Campaign Manager World Animal Protection, Rully Prayoga mengatakan, isu kesejahteraan hewan menjadi sangat penting karena masih banyaknya penggunaan antibiotik pada hewan khususnya ternak.
“Menurut penelitian kami hampir 75 persen penggunaan antibiotik itu adanya di peternakan bukan rumah sakit.
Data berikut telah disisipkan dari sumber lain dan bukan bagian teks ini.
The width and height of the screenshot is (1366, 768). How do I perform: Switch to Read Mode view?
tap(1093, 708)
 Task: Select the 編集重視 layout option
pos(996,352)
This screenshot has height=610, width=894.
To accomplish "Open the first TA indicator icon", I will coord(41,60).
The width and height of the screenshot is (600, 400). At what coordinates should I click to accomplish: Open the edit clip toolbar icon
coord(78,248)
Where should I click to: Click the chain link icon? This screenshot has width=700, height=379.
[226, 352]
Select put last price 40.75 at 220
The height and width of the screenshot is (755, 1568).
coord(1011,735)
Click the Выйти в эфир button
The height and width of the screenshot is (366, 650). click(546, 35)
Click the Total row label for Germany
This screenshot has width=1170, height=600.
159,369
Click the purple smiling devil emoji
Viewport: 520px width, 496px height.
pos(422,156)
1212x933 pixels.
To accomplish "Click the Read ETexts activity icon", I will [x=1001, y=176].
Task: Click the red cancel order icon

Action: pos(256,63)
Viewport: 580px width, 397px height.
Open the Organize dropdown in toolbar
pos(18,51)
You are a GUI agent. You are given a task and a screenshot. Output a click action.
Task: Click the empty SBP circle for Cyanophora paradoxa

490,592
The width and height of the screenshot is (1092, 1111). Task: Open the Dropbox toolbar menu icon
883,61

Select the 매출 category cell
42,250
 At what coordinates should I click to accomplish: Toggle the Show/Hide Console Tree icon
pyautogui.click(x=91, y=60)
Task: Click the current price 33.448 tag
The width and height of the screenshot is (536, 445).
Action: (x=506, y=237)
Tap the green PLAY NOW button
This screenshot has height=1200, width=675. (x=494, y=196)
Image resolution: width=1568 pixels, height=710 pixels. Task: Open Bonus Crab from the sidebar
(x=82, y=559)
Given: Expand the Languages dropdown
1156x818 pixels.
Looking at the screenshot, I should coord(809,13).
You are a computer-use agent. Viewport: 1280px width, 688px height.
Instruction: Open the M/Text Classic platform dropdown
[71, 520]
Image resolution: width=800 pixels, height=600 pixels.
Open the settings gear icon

Hal ini karena peternak kita lebih suka atau memprioritaskan penggunaan obat-obatan ketika ayam atau hewan ternak lain itu sakit tanpa memperhatikan kaidah atau kriteria-kriteria kesejahteraan hewan,” ujar Rully dalam acara FGD terkait peningkatan kesejahteraan hewan ternak di Dinas Pertanian dan Ketahanan Pangan DIY.
Rully menjelaskan salah satu penyebab tingginya penggunaan antibiotik dalam dunia peternakan adalah karena adanya kandang yang ekstrem, seperti kandang ayam dengan sistem baterai. Sistem ini dapat membuat hewan ternak menjadi mudah stres dan rentan dengan penyakit.
Selain itu, adanya genetika ayam broiler yang ekstrem. Di mana ayam tersebut dapat dipanen dalam waktu 21 hari. Menurut Rully, meskipun hal tersebut bagus bagi bisnis tetapi tidak bagi kesejahteraan ayam ternak karena semakin sedikit masa panen maka ayam tersebut akan semakin rentan untuk sakit yang artinya akan semakin sering mengonsumsi obat-obatan.
“Seringkali kesejahteraan hewan itu dikesampingkan dibandingkan dari keuntungan-keuntungan yang didapat dari usaha itu. Padahal kalau kesejahteraan hewan itu dipastikan dengan baik tentunya keuntungan riil yang di dapat oleh peternak akan bisa maksimal dan hal itulah yang menjadi permasalahan saat ini,” jelasnya.
Menurut Rully, saat ini masih banyak ditemukan peternak yang ketika ternaknya sakit lebih memilih membeli obat-obatan daripada memperbaiki kondisi kandangnya.
Ia menjelaskan pada 2020, pihaknya bersama Center for Indonesian Veterinary Analytical Studies (CIVAS) dan Yayasan Lembaga Konsumen Indonesia (YLKI) telah melakukan riset terkait kontaminasi bakteri yang resisten terhadap antibiotik. Hasilnya menunjukkan terdapat bakteri yang ditemukan pada jeroan ayam resisten terhadap beberapa antibiotik, seperti Meropenem, Sulfamethoxazole, Colistin, Ciprofloxacin, dan Chlorampenicol.